When i am doing in windows when i stop the tomcat, application will release the hold on database, since application will stop with tomcat..But in ubuntu even if i stop the tomcat application is not releasing the access to database
i tried with sudo /etc/init.d/tomcat6 stop
sudo service tomcat6 stop
i can't use pkill since if i kill the process, even connection to database server got released..i needed to start it manually..i only want to release access to database from application..How can i do it?
Any where tomcat is holding the application? or any other process there which is on hold?
Please show me a solution, what makes difference in windows and ubuntu?
A webapp written according to accepted standards obtains database connections from a connection pool that is constructed, owned, and maintained by the server. This pool can actually be defined at a level that allows sharing it between multiple webapps, depending on how the server.xml file was configured.
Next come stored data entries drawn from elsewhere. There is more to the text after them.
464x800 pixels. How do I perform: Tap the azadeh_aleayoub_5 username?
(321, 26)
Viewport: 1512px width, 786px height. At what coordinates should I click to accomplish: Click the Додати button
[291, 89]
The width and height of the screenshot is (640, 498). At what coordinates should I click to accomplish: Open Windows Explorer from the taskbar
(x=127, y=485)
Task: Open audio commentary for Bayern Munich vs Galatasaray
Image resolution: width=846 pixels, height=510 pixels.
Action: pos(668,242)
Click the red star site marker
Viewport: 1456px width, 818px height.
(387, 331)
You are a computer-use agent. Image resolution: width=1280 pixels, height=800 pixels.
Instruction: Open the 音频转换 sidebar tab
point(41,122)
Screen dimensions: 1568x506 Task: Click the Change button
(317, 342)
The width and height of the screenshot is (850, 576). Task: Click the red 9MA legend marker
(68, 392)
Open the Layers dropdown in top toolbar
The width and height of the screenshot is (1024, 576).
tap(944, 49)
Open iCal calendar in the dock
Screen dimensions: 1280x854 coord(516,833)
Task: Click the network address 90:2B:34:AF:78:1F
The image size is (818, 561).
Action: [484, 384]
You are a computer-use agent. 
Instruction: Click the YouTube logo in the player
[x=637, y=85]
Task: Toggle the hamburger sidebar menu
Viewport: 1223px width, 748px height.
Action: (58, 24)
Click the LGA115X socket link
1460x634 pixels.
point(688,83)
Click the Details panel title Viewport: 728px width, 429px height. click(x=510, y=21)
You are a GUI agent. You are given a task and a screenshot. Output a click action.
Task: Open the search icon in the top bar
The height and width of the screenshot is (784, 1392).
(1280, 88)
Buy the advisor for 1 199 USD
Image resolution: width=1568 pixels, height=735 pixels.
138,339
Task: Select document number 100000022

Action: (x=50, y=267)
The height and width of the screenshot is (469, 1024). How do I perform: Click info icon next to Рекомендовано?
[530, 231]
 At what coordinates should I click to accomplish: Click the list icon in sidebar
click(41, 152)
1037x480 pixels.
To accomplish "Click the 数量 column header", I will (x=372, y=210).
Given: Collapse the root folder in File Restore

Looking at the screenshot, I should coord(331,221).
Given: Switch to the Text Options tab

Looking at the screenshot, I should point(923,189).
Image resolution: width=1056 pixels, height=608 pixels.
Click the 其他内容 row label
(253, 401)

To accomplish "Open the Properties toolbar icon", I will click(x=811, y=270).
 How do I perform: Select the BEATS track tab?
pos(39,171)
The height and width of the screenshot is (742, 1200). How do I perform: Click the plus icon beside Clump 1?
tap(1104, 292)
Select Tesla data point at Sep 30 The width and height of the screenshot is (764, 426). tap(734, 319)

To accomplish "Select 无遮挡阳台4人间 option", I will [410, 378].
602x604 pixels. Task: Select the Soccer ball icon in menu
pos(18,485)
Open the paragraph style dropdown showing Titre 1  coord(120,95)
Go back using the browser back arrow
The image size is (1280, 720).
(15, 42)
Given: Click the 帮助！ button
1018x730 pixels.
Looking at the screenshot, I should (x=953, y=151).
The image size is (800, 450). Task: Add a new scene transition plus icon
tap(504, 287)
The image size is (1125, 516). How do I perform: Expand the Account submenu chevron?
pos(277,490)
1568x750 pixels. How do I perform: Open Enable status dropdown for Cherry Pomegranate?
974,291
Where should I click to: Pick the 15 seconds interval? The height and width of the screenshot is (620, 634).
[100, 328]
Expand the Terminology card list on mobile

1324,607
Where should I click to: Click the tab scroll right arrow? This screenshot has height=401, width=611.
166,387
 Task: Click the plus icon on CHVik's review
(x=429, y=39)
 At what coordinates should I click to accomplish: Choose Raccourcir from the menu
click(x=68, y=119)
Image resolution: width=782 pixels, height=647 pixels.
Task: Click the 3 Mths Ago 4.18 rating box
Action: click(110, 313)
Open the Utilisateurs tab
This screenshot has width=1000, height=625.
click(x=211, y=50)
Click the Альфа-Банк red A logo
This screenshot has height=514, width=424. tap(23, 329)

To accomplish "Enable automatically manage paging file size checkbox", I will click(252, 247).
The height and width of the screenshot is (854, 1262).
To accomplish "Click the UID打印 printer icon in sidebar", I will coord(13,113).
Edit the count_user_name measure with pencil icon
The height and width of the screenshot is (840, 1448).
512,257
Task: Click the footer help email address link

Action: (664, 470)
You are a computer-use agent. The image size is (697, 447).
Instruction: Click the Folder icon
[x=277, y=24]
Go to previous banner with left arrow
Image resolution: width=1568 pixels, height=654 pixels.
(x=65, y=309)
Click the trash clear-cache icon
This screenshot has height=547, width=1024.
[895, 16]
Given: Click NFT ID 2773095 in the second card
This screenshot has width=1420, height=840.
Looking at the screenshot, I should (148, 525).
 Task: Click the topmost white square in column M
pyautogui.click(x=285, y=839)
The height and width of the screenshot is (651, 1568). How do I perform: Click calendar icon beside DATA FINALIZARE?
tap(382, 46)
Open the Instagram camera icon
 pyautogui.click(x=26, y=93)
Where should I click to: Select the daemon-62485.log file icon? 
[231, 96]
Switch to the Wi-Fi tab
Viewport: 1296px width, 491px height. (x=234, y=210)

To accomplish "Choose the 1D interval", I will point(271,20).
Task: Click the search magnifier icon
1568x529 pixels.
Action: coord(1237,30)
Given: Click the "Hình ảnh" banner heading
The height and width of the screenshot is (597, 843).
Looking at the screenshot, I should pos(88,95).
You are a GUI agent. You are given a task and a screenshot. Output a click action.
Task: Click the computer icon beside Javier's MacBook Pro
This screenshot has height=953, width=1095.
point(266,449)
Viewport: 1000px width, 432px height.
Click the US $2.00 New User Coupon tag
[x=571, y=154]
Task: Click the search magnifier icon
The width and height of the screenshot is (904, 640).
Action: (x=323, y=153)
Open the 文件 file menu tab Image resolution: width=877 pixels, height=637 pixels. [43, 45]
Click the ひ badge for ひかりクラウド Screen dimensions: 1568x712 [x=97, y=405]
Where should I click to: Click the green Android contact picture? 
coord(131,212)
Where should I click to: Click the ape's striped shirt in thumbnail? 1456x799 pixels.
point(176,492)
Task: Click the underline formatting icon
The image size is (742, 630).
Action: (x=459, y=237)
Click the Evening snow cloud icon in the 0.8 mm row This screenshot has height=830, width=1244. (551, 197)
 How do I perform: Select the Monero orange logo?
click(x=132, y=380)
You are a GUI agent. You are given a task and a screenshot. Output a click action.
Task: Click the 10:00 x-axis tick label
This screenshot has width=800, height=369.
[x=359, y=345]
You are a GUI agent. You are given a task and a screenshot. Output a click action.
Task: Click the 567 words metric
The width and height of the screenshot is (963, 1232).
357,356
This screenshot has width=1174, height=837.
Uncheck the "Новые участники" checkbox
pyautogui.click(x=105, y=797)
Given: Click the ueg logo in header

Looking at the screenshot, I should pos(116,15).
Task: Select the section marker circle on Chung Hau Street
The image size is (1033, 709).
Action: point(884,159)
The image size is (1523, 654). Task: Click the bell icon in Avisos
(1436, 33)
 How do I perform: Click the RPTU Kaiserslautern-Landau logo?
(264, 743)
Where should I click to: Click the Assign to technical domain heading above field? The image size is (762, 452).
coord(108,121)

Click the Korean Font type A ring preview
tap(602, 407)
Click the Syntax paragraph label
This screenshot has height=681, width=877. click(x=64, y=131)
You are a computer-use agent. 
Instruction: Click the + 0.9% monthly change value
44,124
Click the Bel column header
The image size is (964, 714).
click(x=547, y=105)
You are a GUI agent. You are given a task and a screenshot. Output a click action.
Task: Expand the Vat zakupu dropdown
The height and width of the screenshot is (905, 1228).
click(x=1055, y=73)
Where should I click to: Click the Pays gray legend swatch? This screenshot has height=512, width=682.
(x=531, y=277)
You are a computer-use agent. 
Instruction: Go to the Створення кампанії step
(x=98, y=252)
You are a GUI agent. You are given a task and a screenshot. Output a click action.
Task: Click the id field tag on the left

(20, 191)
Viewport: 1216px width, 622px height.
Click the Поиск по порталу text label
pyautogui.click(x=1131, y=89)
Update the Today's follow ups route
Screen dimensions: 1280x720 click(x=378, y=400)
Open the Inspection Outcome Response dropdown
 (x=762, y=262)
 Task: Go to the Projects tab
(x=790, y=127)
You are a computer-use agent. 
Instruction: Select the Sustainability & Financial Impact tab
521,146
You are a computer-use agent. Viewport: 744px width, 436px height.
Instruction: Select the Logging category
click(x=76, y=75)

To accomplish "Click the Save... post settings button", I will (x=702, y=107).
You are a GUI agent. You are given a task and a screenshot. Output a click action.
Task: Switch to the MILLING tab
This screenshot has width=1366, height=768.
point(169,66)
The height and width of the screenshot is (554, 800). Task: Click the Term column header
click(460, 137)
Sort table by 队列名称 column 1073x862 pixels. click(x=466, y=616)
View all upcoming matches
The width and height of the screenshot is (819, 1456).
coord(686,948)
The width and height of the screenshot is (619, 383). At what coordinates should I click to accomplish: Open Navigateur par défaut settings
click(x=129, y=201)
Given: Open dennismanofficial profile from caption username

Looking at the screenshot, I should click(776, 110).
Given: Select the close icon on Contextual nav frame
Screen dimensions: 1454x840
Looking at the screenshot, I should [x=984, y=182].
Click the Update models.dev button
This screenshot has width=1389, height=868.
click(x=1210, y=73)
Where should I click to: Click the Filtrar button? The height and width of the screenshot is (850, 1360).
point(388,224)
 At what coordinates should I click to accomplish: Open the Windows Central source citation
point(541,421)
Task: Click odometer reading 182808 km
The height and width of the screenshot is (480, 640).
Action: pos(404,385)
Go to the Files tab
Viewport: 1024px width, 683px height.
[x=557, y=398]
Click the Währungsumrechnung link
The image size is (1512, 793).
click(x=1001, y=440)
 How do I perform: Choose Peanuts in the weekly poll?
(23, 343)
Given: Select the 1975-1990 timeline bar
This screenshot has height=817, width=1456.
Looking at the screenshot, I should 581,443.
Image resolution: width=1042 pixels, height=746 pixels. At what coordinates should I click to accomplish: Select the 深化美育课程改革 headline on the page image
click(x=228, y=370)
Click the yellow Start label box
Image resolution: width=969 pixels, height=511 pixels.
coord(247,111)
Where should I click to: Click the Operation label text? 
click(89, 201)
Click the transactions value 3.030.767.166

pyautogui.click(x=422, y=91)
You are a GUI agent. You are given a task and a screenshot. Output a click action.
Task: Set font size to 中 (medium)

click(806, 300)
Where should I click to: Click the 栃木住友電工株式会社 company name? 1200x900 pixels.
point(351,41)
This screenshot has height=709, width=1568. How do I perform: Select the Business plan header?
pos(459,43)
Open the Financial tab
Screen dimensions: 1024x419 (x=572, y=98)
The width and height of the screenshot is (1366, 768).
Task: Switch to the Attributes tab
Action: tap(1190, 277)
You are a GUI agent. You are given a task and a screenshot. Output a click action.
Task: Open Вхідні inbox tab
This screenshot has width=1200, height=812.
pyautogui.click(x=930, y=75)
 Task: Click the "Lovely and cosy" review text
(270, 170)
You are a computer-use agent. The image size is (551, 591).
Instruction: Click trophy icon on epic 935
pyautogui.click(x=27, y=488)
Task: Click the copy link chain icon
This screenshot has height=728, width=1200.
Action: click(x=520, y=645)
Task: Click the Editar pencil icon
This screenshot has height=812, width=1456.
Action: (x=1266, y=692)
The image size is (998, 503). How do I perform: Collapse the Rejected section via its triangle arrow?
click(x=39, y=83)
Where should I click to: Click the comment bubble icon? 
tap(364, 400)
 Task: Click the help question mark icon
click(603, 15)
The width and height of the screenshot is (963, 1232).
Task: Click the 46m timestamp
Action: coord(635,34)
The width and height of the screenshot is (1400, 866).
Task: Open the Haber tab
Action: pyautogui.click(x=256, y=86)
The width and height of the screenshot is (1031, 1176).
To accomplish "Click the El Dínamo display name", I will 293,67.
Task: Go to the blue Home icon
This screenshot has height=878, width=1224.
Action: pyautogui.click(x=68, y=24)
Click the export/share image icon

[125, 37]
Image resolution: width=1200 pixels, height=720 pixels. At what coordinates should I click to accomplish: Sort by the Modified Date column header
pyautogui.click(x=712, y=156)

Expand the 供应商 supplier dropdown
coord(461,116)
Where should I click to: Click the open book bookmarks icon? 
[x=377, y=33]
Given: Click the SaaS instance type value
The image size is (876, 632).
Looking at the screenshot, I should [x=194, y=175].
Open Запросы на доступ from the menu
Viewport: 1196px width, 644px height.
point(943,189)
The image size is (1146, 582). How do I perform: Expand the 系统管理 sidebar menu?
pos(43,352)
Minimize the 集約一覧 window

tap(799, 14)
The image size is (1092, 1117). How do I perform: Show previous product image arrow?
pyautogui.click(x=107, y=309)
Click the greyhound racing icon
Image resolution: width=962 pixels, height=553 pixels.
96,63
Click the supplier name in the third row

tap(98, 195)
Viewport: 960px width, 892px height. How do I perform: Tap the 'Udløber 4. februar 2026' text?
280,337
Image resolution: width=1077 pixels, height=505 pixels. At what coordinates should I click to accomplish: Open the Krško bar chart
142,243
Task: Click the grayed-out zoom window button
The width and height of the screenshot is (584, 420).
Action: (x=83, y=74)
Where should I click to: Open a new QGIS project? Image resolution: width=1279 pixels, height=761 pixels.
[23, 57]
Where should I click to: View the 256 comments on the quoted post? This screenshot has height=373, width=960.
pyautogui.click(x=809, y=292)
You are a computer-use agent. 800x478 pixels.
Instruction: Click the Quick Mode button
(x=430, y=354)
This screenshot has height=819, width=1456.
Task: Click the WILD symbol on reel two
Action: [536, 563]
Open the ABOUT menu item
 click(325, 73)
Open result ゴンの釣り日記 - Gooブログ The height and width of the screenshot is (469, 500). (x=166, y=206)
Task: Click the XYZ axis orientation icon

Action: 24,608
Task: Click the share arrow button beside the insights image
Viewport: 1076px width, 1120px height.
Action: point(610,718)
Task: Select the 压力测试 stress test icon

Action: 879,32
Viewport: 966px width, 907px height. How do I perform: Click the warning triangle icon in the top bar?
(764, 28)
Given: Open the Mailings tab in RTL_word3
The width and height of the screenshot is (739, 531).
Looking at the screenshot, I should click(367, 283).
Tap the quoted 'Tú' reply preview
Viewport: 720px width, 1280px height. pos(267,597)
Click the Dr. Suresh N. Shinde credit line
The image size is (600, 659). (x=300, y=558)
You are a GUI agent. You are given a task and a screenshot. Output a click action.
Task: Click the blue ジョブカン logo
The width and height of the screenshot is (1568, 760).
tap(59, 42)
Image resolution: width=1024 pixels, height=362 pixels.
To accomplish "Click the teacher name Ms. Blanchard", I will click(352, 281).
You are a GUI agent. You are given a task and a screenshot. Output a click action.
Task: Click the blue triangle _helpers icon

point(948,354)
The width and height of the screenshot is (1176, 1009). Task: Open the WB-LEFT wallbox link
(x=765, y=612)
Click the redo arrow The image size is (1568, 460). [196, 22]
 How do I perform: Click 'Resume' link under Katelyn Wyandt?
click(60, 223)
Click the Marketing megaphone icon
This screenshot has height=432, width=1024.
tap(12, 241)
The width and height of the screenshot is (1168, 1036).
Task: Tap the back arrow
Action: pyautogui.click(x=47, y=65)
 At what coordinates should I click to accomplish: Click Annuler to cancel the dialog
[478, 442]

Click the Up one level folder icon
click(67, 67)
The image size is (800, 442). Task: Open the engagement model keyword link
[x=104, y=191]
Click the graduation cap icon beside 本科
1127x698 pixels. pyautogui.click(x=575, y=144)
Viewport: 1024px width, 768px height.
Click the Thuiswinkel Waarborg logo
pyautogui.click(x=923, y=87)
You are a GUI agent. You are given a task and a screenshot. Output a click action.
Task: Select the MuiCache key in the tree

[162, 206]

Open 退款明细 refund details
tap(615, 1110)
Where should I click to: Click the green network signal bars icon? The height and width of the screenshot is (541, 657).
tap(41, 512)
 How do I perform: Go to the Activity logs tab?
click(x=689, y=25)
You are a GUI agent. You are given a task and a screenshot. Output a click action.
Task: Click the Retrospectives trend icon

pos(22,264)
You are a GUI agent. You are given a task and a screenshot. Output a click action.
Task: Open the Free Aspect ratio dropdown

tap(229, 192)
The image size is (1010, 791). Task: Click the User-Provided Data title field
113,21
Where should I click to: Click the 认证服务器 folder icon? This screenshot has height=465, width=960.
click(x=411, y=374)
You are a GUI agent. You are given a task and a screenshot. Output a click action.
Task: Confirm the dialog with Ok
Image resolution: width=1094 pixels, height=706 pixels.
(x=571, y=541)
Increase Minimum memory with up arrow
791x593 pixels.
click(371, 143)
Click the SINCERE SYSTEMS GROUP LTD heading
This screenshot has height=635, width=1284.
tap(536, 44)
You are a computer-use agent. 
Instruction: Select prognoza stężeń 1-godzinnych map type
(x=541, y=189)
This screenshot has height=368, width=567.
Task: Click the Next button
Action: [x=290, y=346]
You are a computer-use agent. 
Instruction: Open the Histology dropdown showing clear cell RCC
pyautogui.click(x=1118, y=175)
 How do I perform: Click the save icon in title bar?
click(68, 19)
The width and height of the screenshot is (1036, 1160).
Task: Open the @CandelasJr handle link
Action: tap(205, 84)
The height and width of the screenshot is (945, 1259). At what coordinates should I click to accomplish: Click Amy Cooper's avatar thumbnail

Regardless, since the whole point of having a pool is that the pool holds open database connections so that the system will be spared the overhead of repeatedly creating and destroying them, there's not a whole lot of support for physically closing connections - the pool connections are façades for actual Connection objects, where the pool connection's close() method simply returns the underlying open Connection back to the pool.
If you undeploy a webapp, that should cause the pool to be eligible for garbage collection, which should in turn make the Connection objects collectible, which will eventually shut down the Connection. Without checking the Tomcat source, however, I don't know if there's an explict "terminate pool" API method that Tomcat can use to forcibly cause the pool to clean up on command rather than whenever the garbage collector gets around to it.
All in all, the simplest and most reliable way to release all those connections would be to terminate Tomcat itself. For most uses, that's sufficient.
An IDE is no substitute for an Intelligent Developer.